Le sujet n’est pas un humanoïde spectaculaire, mais il dit beaucoup de la trajectoire actuelle de la robotique industrielle. 1872 cible d’abord les skids, ces cadres métalliques rectangulaires qui servent de base transportable à des modules d’infrastructure. L’entreprise les présente comme un point d’entrée adapté : suffisamment standardisés pour être automatisés, mais assez utiles pour intéresser les chantiers de centres de données, d’usines ou de petits réacteurs modulaires.
Une usine pensée comme un système fermé
Sur son site, 1872 décrit une chaîne allant du fichier de conception à la pièce finie. Les modèles CAO et les contraintes client entrent dans un système logiciel, l’IA établit un plan de fabrication et les robots exécutent les étapes avec une qualité répétable. La promesse est moins de remplacer chaque geste humain que de réduire les temps morts entre la conception, l’approvisionnement, l’assemblage et le soudage.
Dan Summers, directeur général de 1872 et ancien responsable d’équipes Raptor chez SpaceX, explique à Ars Technica que l’entreprise ne poursuit pas une autonomie totale par principe. Elle pourrait s’arrêter à environ 80 % d’opérations autonomes si le dernier palier coûte plus qu’il ne rapporte. Cette prudence est importante : dans une usine réelle, l’autonomie utile se mesure souvent à la capacité de garder les machines alimentées, les pièces traçables et les corrections maîtrisées.
Le soudage robotisé comme premier levier
1872 travaille notamment avec Path Robotics, spécialiste des cellules de soudage intelligentes. Path met en avant des robots capables de traiter de grandes pièces et annonce, pour ses propres cellules, des gains de rendement et de temps d’arc.
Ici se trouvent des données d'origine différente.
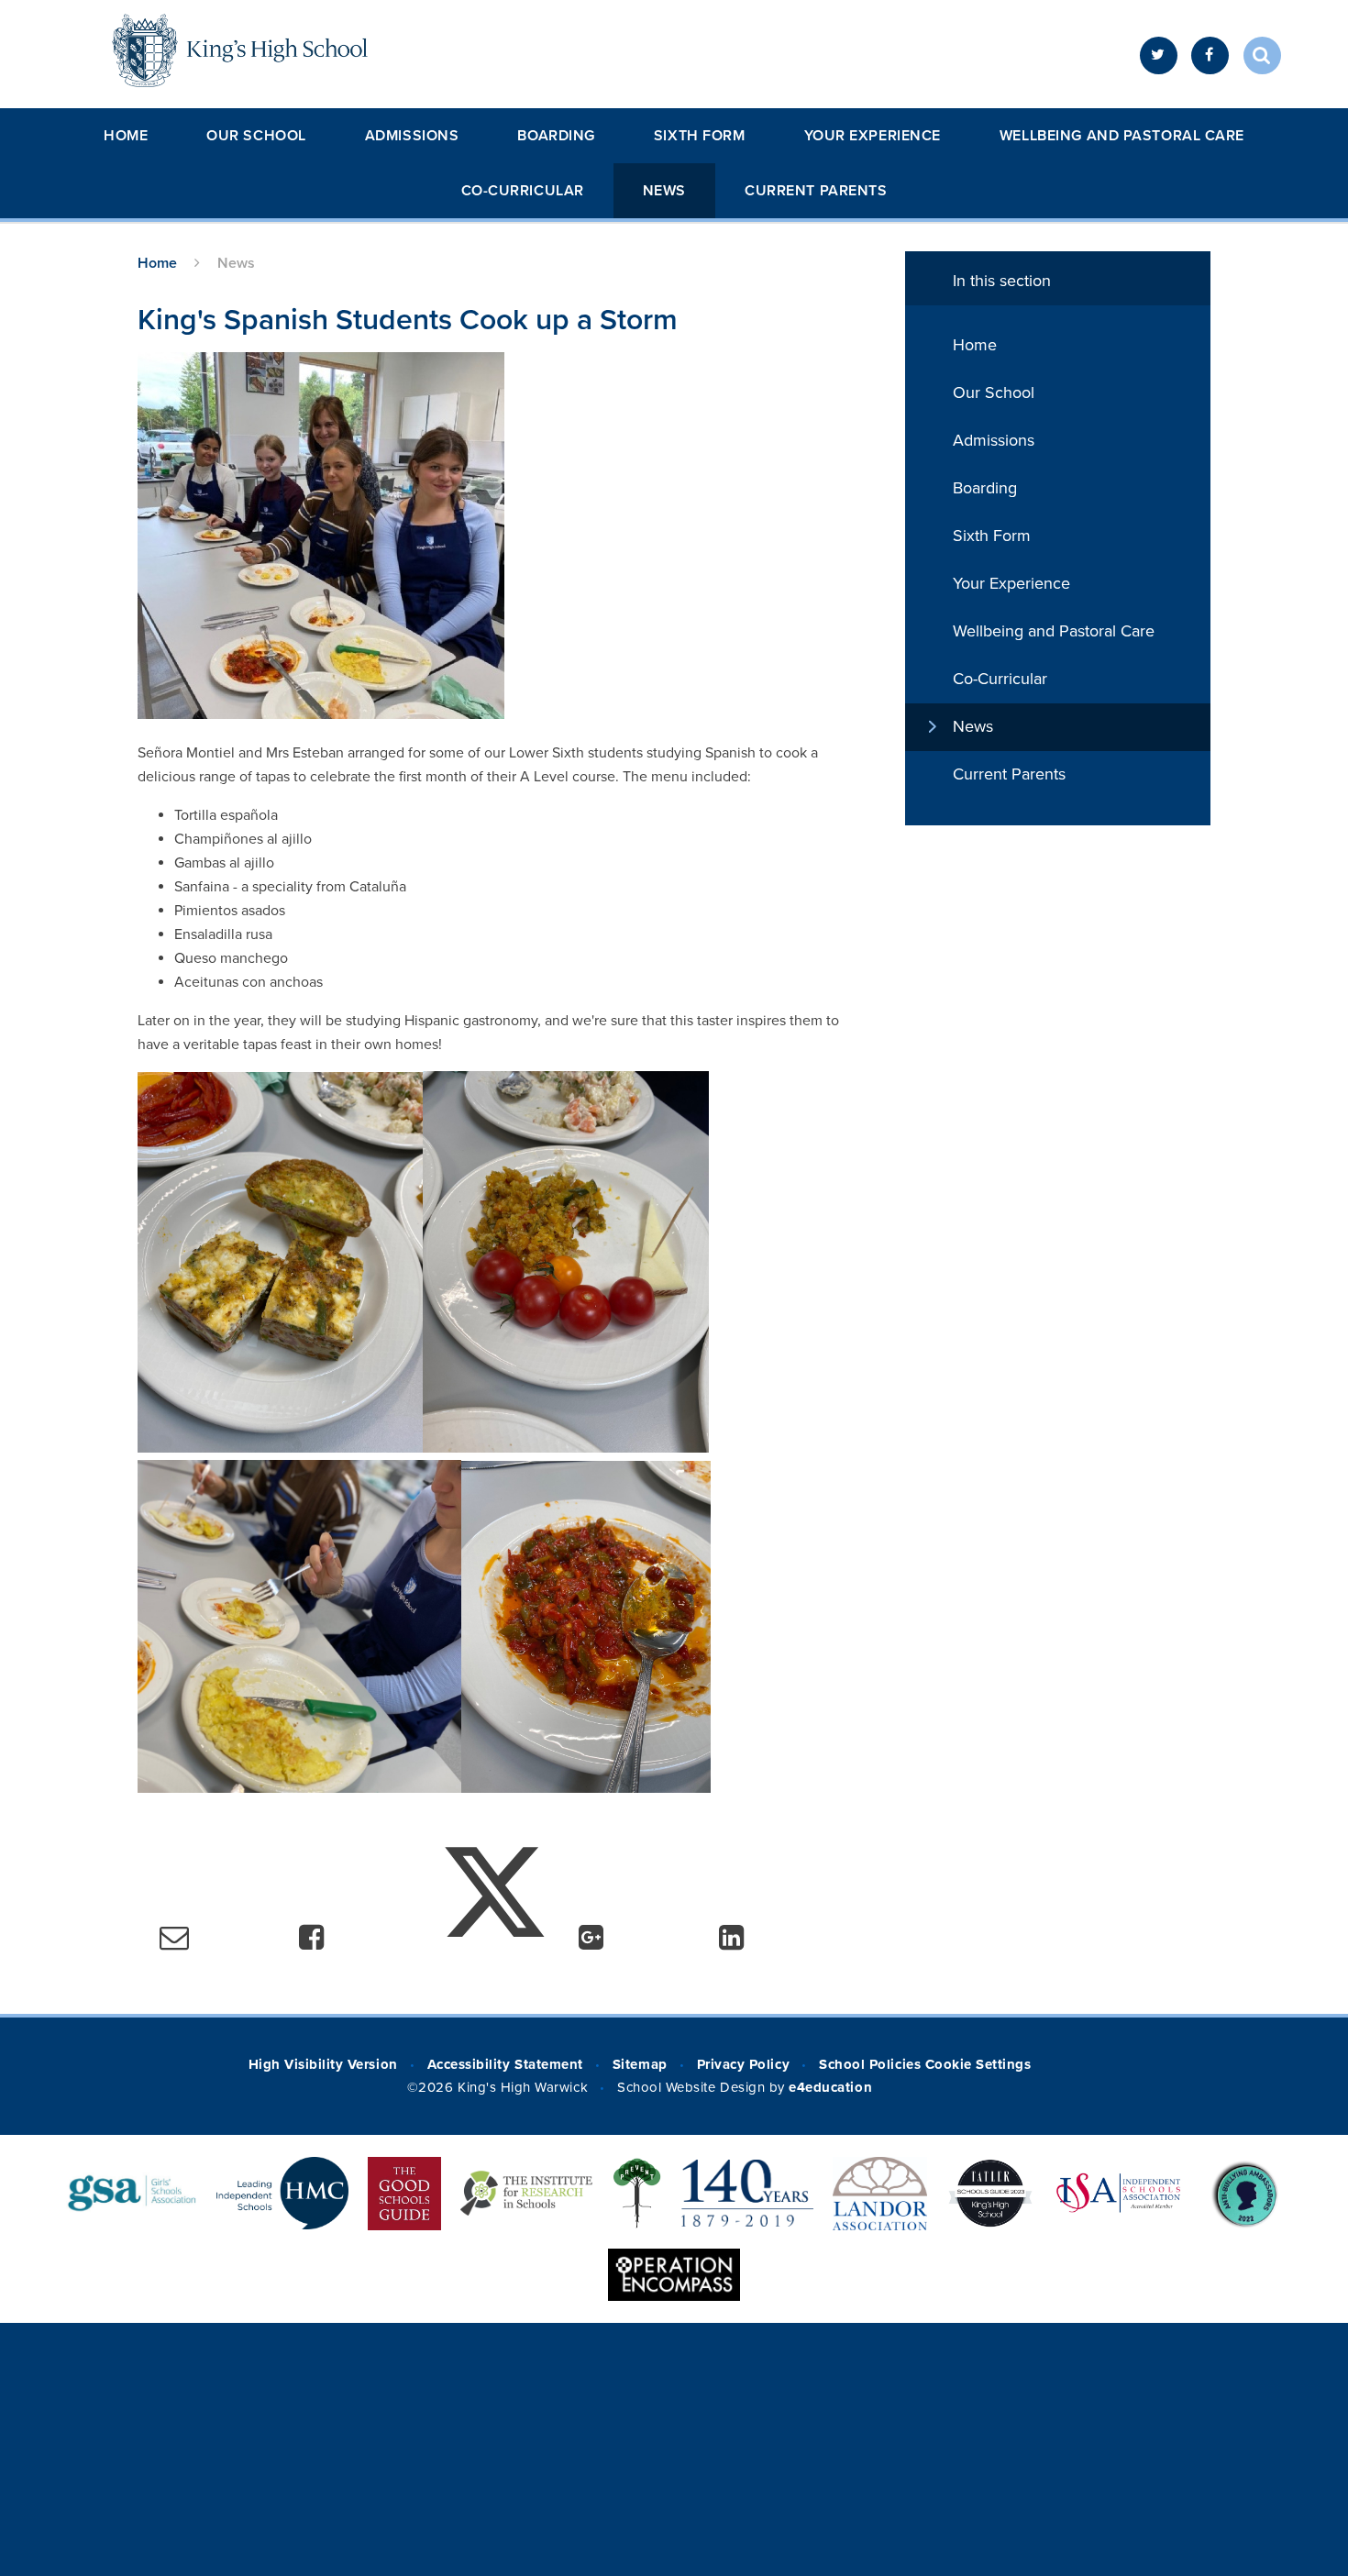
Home (126, 136)
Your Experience (872, 136)
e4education (830, 2087)
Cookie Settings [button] (978, 2064)
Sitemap (640, 2064)
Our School (256, 136)
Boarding (555, 136)
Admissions (412, 136)
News (664, 191)
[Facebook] (1210, 55)
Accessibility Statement (505, 2064)
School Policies (870, 2064)
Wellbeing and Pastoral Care (1122, 136)
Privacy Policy (743, 2064)
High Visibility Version (323, 2064)
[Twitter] (1158, 55)
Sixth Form (700, 136)
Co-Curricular (522, 191)
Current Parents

Le site de 1872 reprend trois chiffres clés associés à ce partenariat : 99 % de rendement au premier passage, 70 % de temps avec l’arc actif et 85 % de réduction des coûts de soudage.
Ces chiffres restent à lire comme des indicateurs industriels fournis par les entreprises, pas comme une validation indépendante de toute l’usine. Ils donnent néanmoins l’ordre de grandeur visé : dans le soudage manuel, beaucoup de temps est consommé par le positionnement, la préparation, l’ajustement et la coordination. C’est précisément ce que 1872 veut attaquer avec une usine où le logiciel orchestre aussi bien les tâches numériques que les flux physiques.
Pourquoi cela compte
La robotique industrielle revient au premier plan parce que la demande en infrastructures progresse plus vite que la disponibilité des travailleurs qualifiés. L’American Welding Society estime que les États-Unis auront besoin de centaines de milliers de nouveaux professionnels du soudage d’ici 2029. Même si ce type de chiffre varie selon les hypothèses, le signal est clair : les chaînes de fabrication cherchent des moyens d’absorber davantage de projets sans dépendre uniquement du recrutement.
1872 ne dit pas encore que Factory One fonctionne comme une usine autonome complète. L’entreprise parle plutôt d’un empilement progressif : commencer par un processus manuel maîtrisé, intégrer des robots de soudage, puis automatiser davantage l’assemblage, la planification et la circulation des pièces. C’est une approche moins spectaculaire que les démonstrations de robots généralistes, mais potentiellement plus proche des besoins immédiats des industriels.
Pour RoboActu, l’intérêt du dossier tient à cette bascule : l’IA physique ne se limite pas aux humanoïdes. Elle peut aussi prendre la forme d’un système de fabrication où les robots, les modèles de planification et les données de production sont reliés dans une même boucle opérationnelle. Si 1872 prouve que ce modèle réduit vraiment les délais sur des pièces lourdes, son usine de Cincinnati pourrait devenir un cas d’école pour l’automatisation des infrastructures.